Elisabete – Sim, a grande maioria os
assexuais se apaixona como qualquer outra pessoa. Parcerias amorosas são
desejadas por muitos/as assexuais, seja com pessoas de outro sexo, do mesmo
sexo, de qualquer dos sexos, ou independente de sexo e gênero. Também pode
acontecer paixão por outra pessoa assexual. Quase todos os meus entrevistados
me disseram que gostariam de uma parceria amorosa assexual, mas não acreditam
que encontrarão a pessoa certa que seja como eles. Todos aqueles que estavam em
relacionamento amoroso na época da entrevista estavam namorando ou casados com
alguém não assexual. Esse é o tipo de parceria mais frequente, e também a mais difícil
para ambas as partes, pois implica em muitas negociações.
JLV – A assexualidade é resultado
de algum trauma?
Elisabete – Não acredito que nenhuma
orientação sexual seja resultado de trauma, nem a heterossexualidade. Nenhum
dos meus entrevistados revelou qualquer situação de trauma sexual que possa
justificar seu desinteresse por sexo, muito pelo contrário, faziam questão de
me dizer que nada nesse sentido tinha acontecido com eles/as. Não podemos nos
esquecer de que existe muita gente que passou por trauma sexual, seja abuso ou
estupro, e não perdeu o interesse por sexo. É impossível estabelecer uma
relação de causa e efeito entre experiências traumáticas e orientação sexual.
JLV – Como a assexualidade é uma
expressão de comportamento muito recente, tem a ver com a explosão da
pornografia em todos os meios de comunicação? Na hora de abundância de recursos
e informações há necessidade de criar limites internos?
Elisabete – É possível que a emergência do
conceito de assexualidade tenha, sim, relação com os excessos das
representações do sexo na sociedade. É possível que seja uma reação aos
excessos. A assexualidade não é recente. O que é recente é o surgimento do
conceito e da discussão sobre a assexualidade. Com certeza sempre existiram
pessoas desinteressadas por sexo ao longo da História, mas antes não havia um
nome para isso, não havia uma classificação, nem havia possibilidade de
congregação dessas pessoas, ou seja, de elas saberem que existem outras como
elas. Foi a internet que possibilitou isso.
JLV – Costuma-se dizer que não
existe ex-gay. Existe ex-assexual?
Elisabete – Não conheço, não aconteceu com
nenhum dos meus entrevistados na pesquisa.

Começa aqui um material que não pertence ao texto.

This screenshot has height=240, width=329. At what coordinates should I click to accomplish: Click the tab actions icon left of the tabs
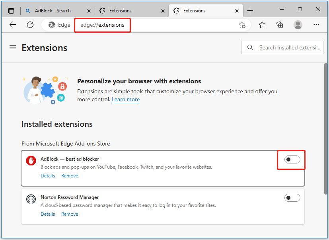tap(11, 10)
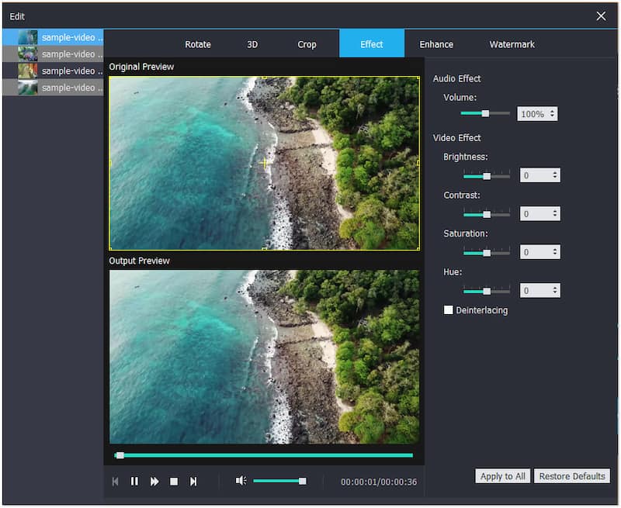Enable the Deinterlacing checkbox

click(448, 310)
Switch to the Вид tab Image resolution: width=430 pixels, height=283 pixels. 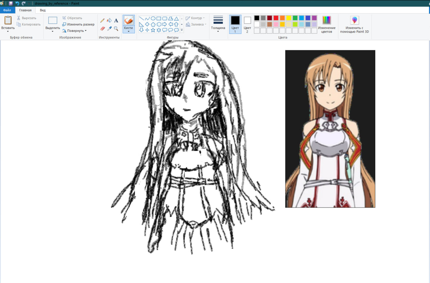coord(43,10)
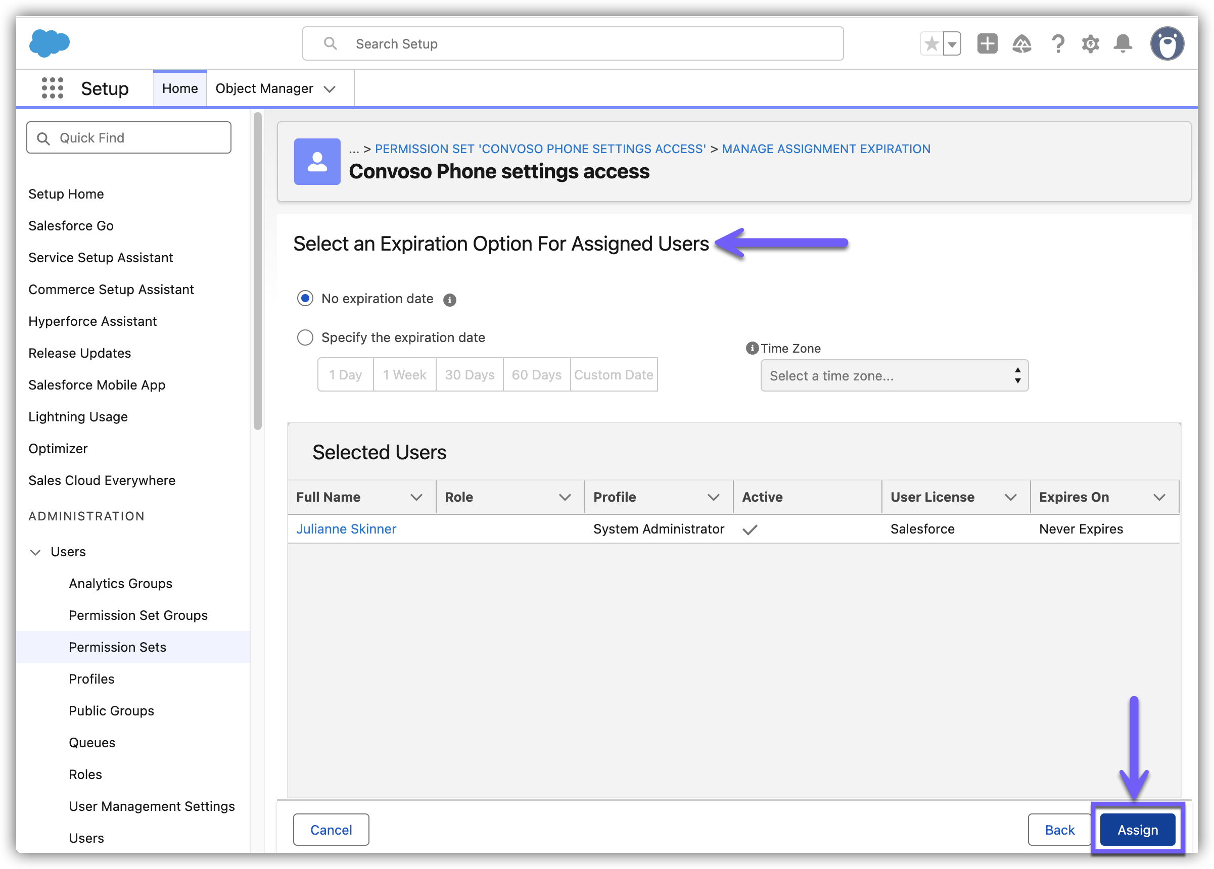Select Specify the expiration date option
Image resolution: width=1214 pixels, height=869 pixels.
point(305,338)

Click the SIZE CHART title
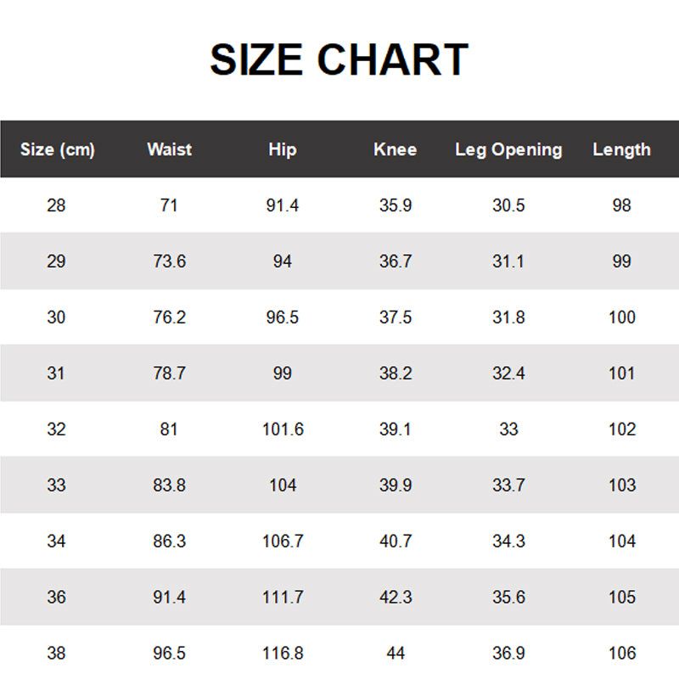tap(339, 60)
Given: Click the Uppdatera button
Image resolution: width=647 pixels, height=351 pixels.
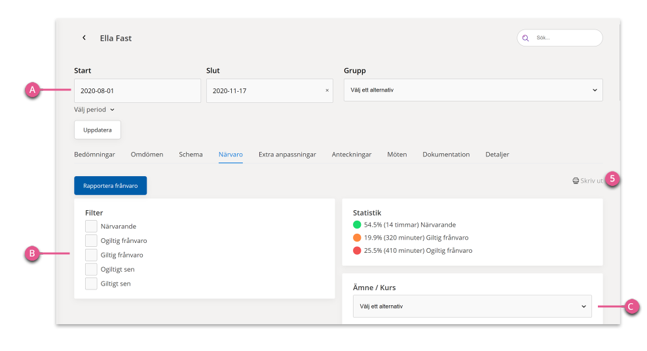Looking at the screenshot, I should [x=98, y=130].
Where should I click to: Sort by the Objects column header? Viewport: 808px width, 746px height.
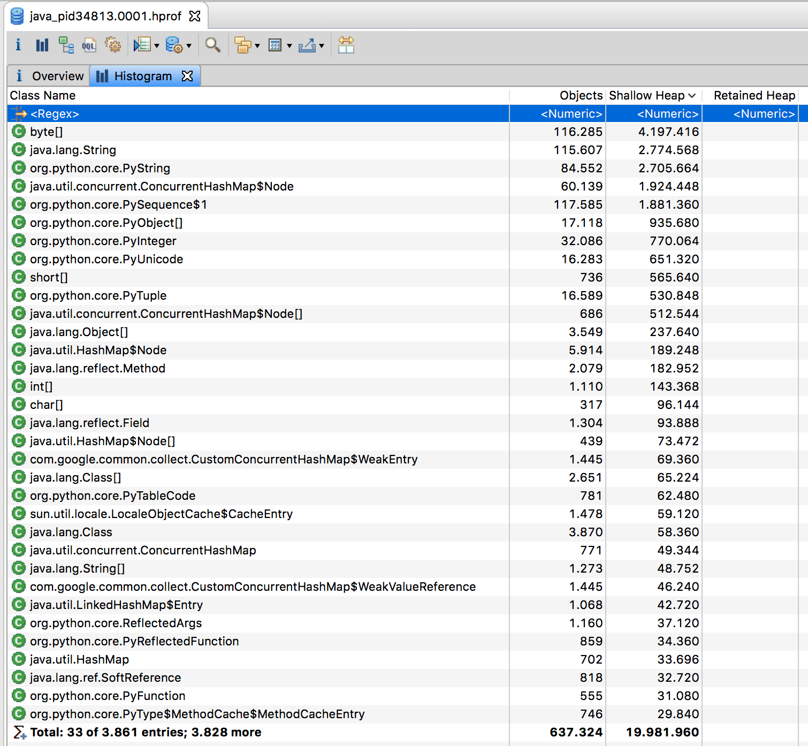click(x=581, y=95)

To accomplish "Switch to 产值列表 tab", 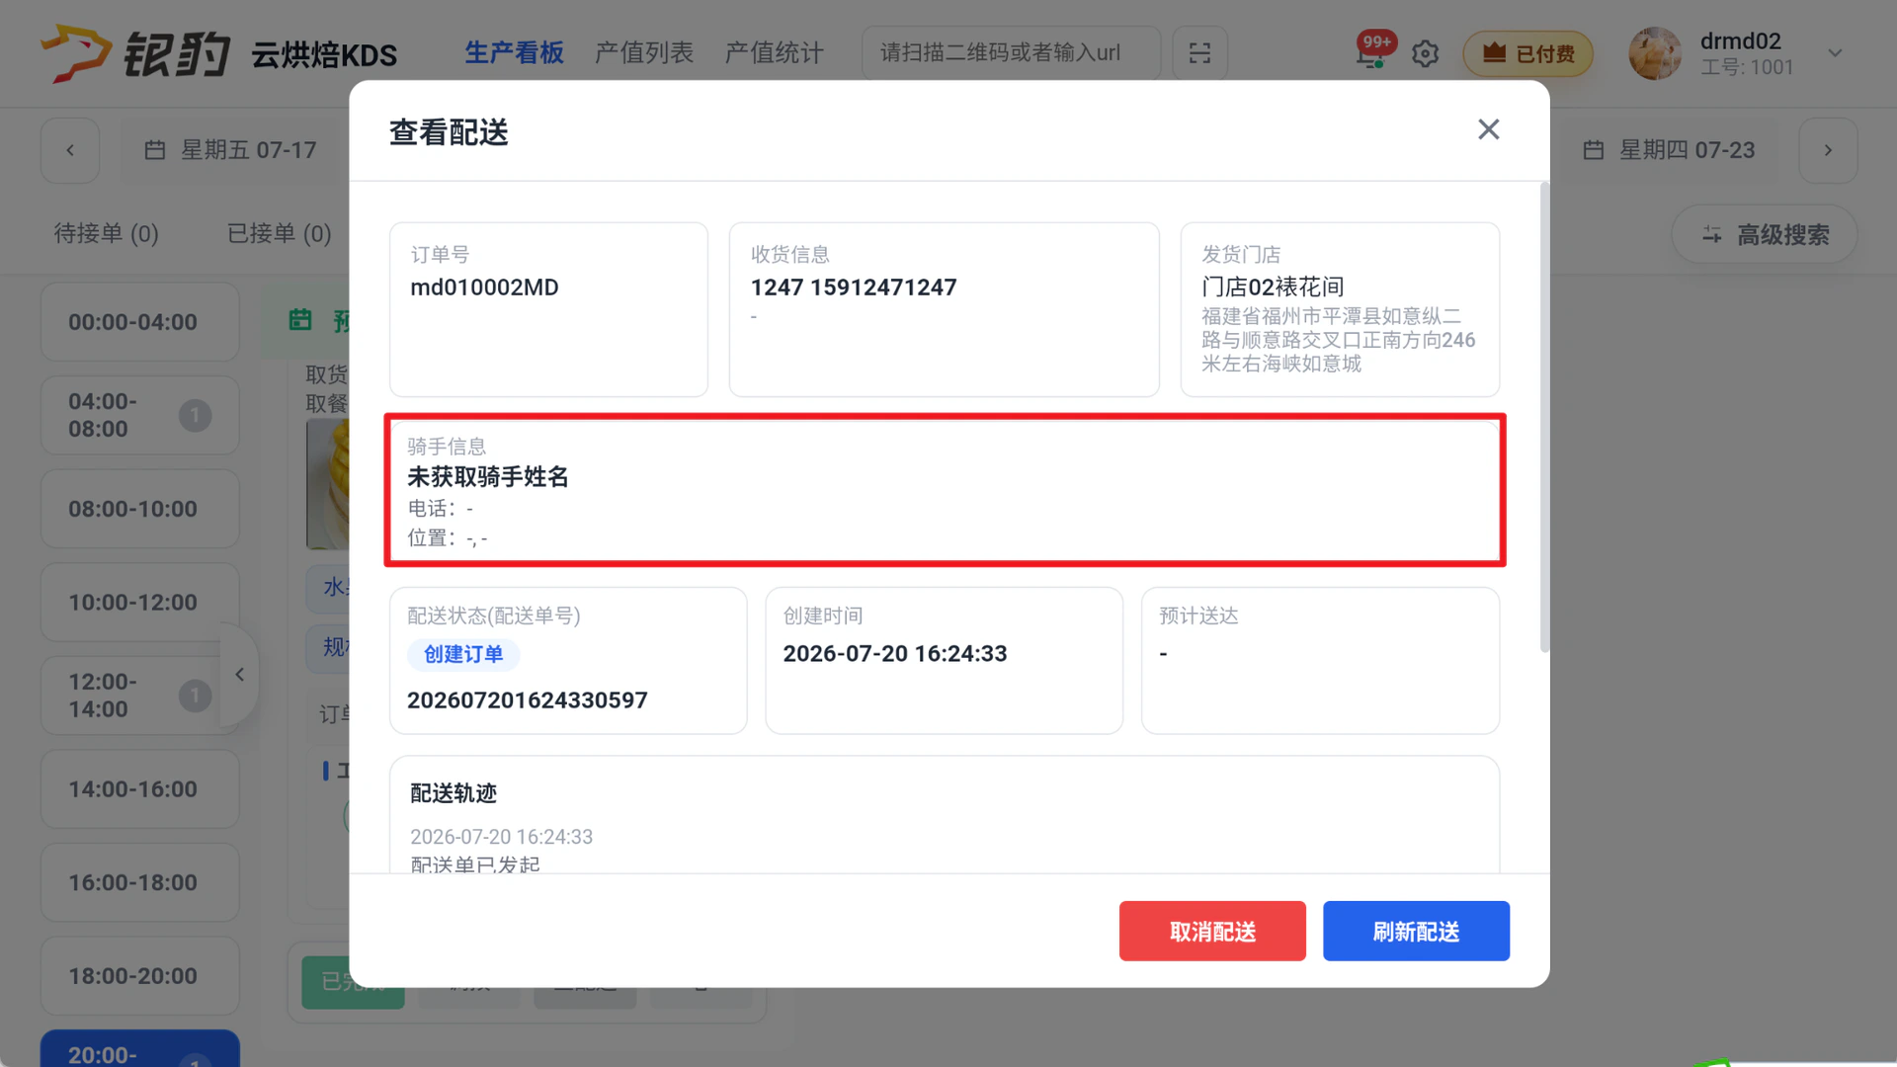I will pyautogui.click(x=644, y=52).
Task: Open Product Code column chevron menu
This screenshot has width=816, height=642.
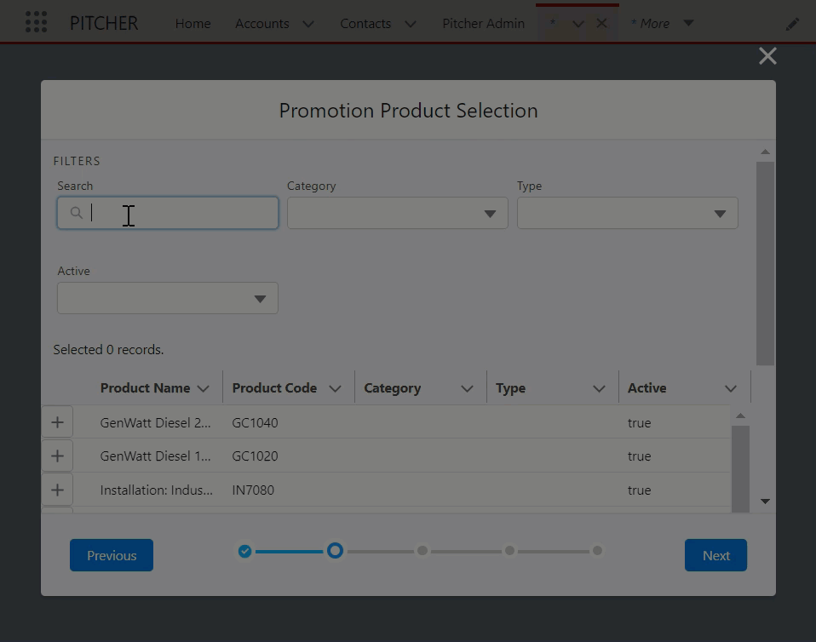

JLV – Eles chegam a casar ou ter
filhos? Como isso é possível?
Elisabete – Não há nada errado com o corpo
da pessoa assexual. Ela pode fazer sexo, casar, ter filhos como qualquer outra
pessoa. Entre meus entrevistados, pelo menos cinco tinham filhos.
JLV – Eles são diferentes de
abstêmios ou celibatários?
Elisabete – Assexuais são pessoas que não
sentem atração sexual, porém isso não as impede de fazer sexo. Alguns são
celibatários, ou seja, decidem não se envolver sexualmente com ninguém. Outros,
porém, podem se envolver sexualmente e, mesmo assim, isso não entra em conflito
com sua autoidentificação como assexual. Celibato é uma
escolha por abstinência sexual. Assexualidade é uma orientação sexual, o indivíduo não escolhe.
escolha por abstinência sexual. Assexualidade é uma orientação sexual, o indivíduo não escolhe.
JLV – Desejo não implica em
atração?
Elisabete – Se pensarmos o desejo como
libido, ele pode ser resolvido somente com a masturbação. A atração é o desejo
direcionado para outra pessoa. Isso, os assexuais não sentem.